# WHAT THIS TASK INVOLVES
Every entry is to be copied exactly as written, and the pictures are to be skipped.

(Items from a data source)

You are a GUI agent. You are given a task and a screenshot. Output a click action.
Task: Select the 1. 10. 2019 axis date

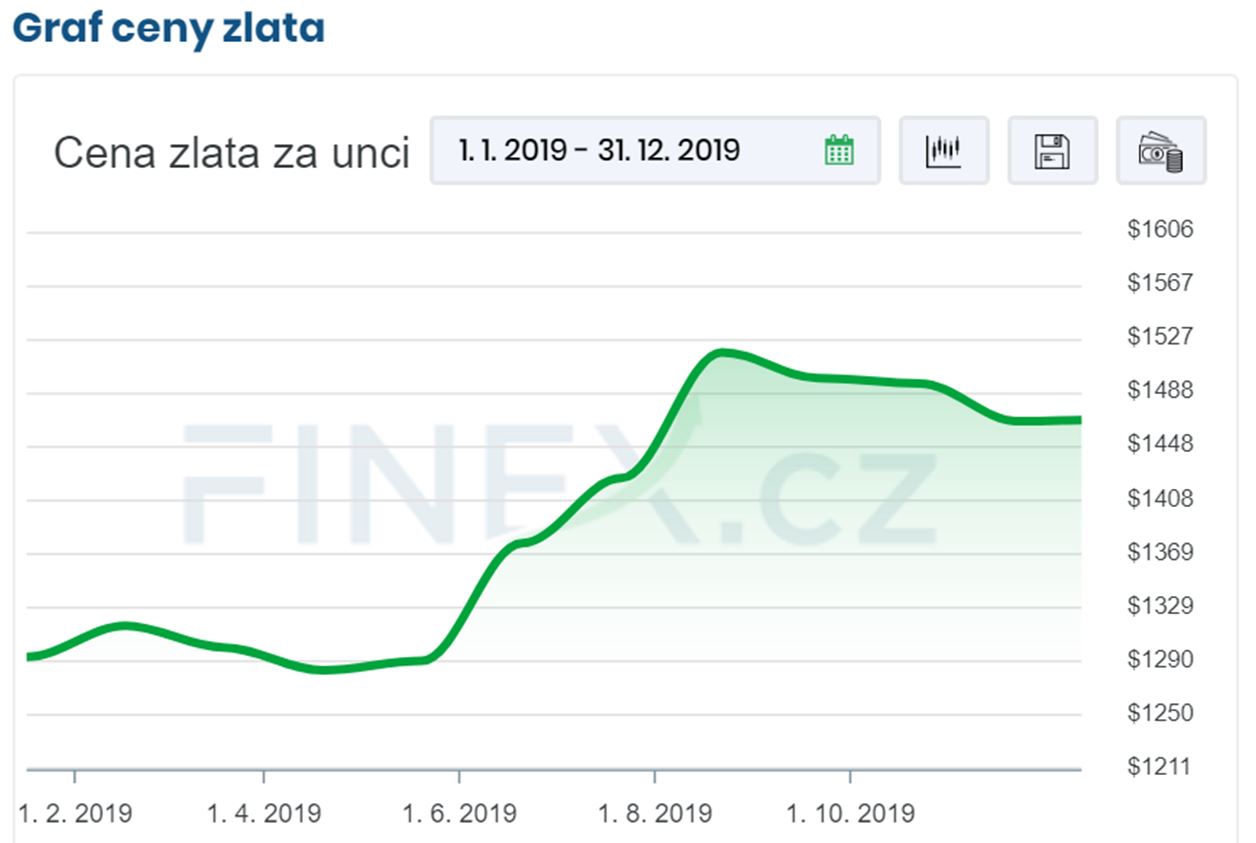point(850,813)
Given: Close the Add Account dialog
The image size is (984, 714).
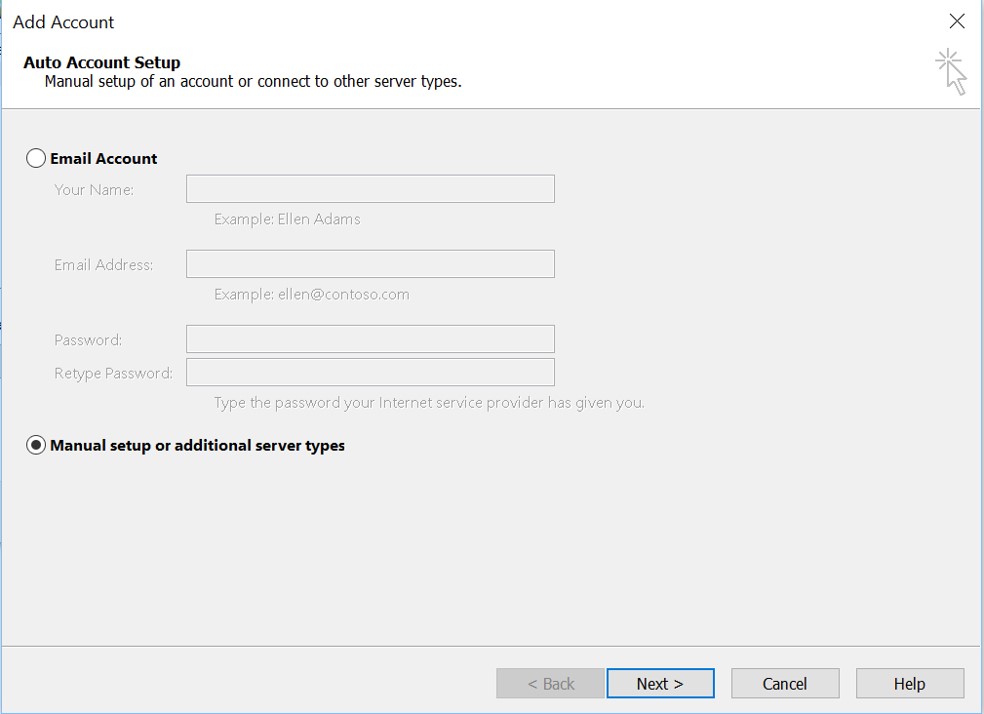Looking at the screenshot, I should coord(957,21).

# ANSWER SPACE
You are a GUI agent. You are given a task and a screenshot. Output a click action.
Task: Select the 1. 10. 2019 axis date

point(850,813)
Given: Close the Add Account dialog
The image size is (984, 714).
Looking at the screenshot, I should coord(957,21).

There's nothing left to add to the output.